Personal information
- Date of birth: 16 April 1998 (age 28)
- Place of birth: Ishikawa, Japan
- Height: 1.80 m (5 ft 11 in)
- Position: Defender

Team information
- Current team: Young Lions

Youth career
- Daiichi Tsubasa SS
- Geminis Kanazawa
- 2014–2016: Sakuyo High School

College career
- Years: Team / Apps / (Gls)
- 2017–2020: Tokoha University

Senior career*
- Years: Team / Apps / (Gls)
- 2021: Albirex Niigata (S) / 21 / (3)
- 2022–2026: Tampines Rovers / 62 / (4)
- 2026–: Young Lions / 0 / (0)

= Shuya Yamashita =

Japanese footballer

Shuya Yamashita (山下 柊哉, Yamashita Shuya) is a Japanese professional footballer who currently plays mainly as a centre-back for Singapore Premier League club Young Lions.

==Club career ==

===Tokoha University===

He started his youth career with Tokoha University.

===Albriex Niigata (S)===
On 17 January 2021, Yamashita moved to Singapore to joined Albirex Niigata (S). On 7 April 2021, he scored his first goal for the club against Lion City Sailors in a 2–2 draw. Yamashita ended the season being included in the 2021 Singapore Premier League 'Team of the Year'.

===Tampines Rovers===
After a year in Singapore, Yamashita signed for local club, Tampines Rovers on 4 January 2022 On 20 April 2022, he scored his first goal for the club against Young Lions. Yamashita extended his contract for another season at the end of 2022.
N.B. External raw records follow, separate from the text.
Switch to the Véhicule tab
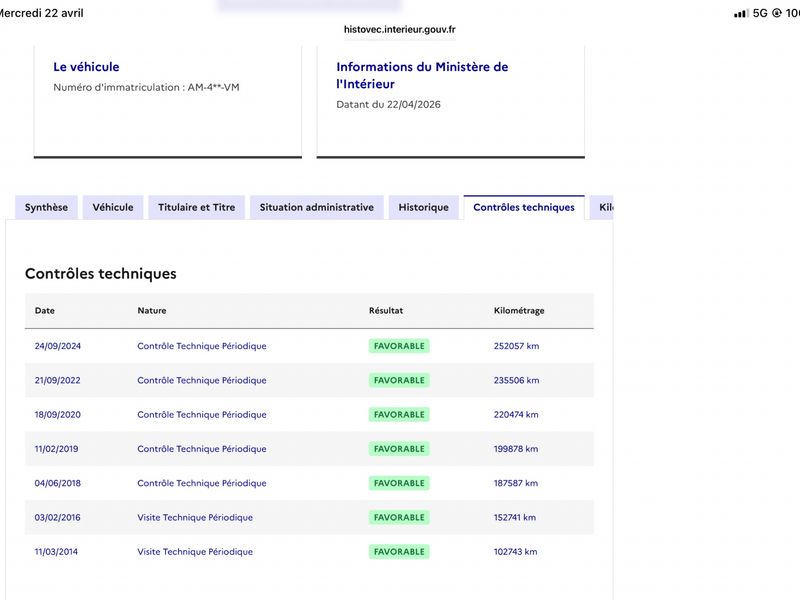click(113, 207)
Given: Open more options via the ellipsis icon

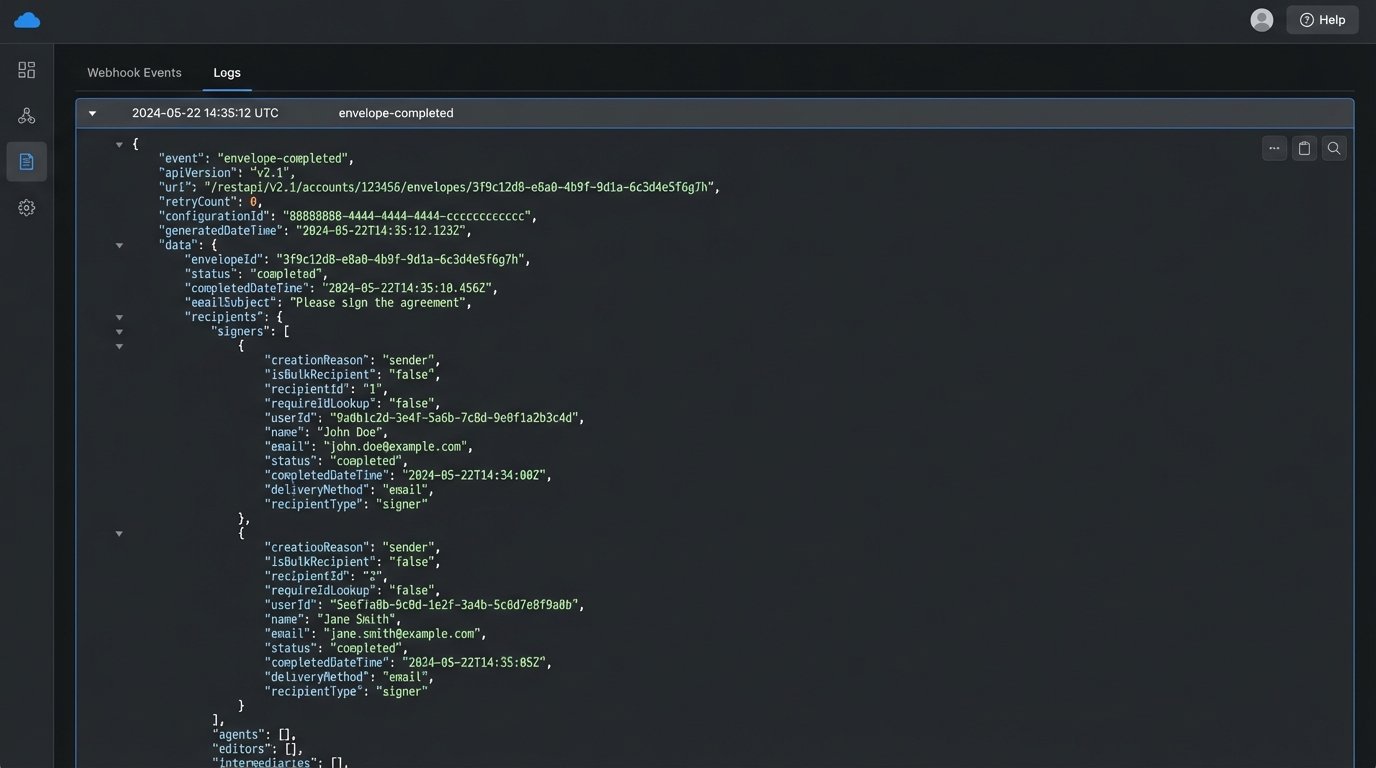Looking at the screenshot, I should click(1274, 148).
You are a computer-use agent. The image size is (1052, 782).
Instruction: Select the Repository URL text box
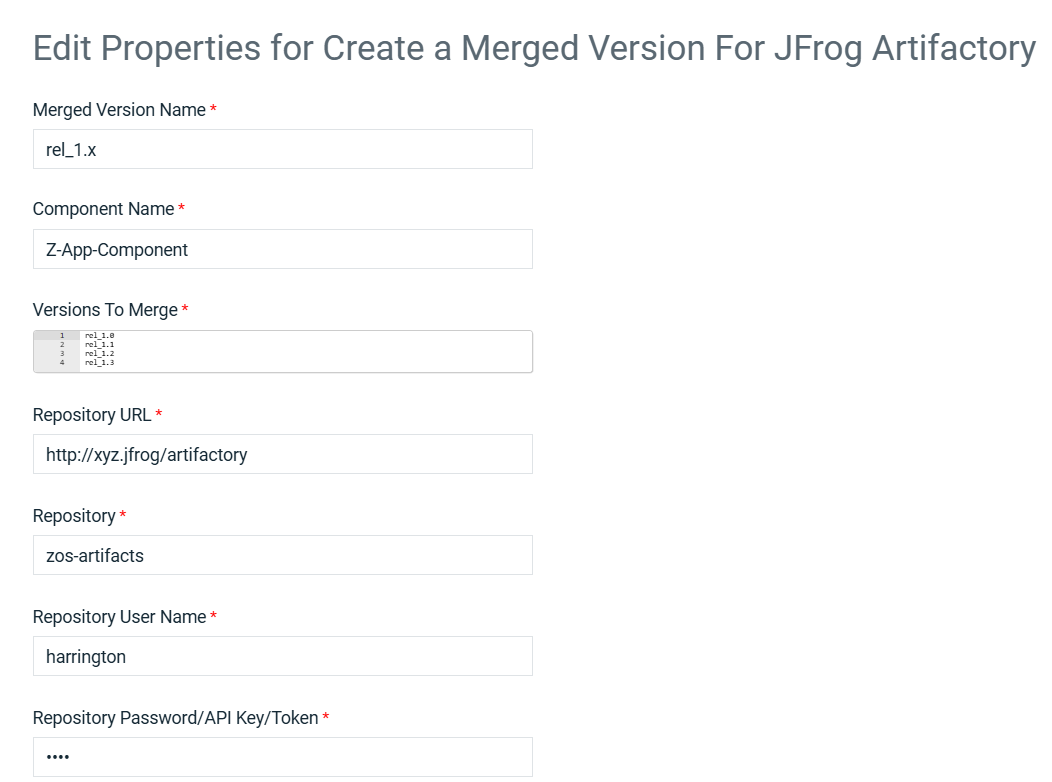[282, 454]
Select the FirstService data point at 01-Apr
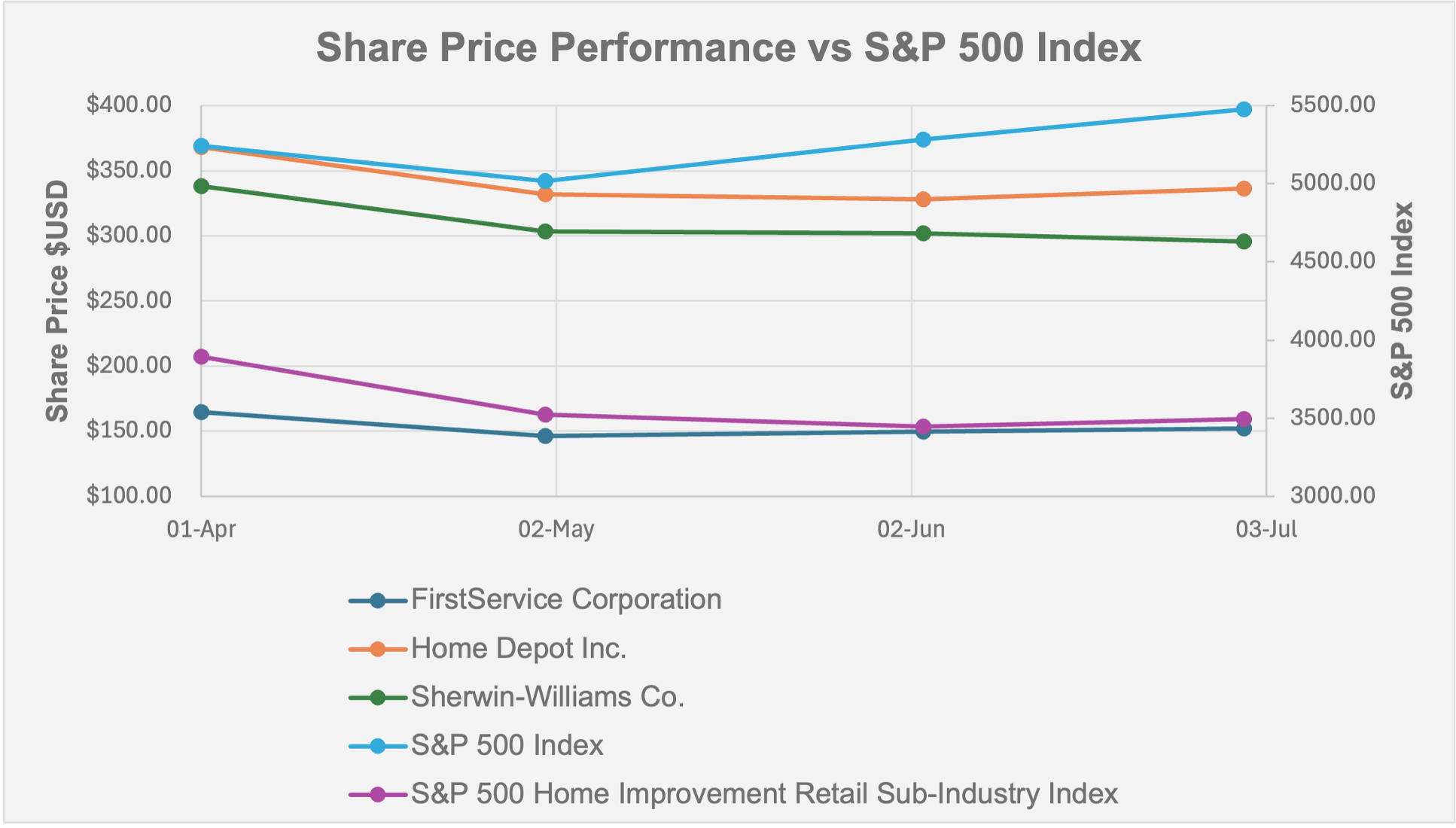1456x828 pixels. tap(202, 412)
He is known for his on-field communication and demanding nature, and is often seen shouting instructions and holding his fellow defenders accountable. This straightforward approach, particularly with his defensive partner thruout his career with the Stags, has been noted as a sign of his commitment to winning. As at Aug-2025, he is in his 4th season with the Stags, and 5th in Singapore football, thus making him eligible for naturalization for Singapore.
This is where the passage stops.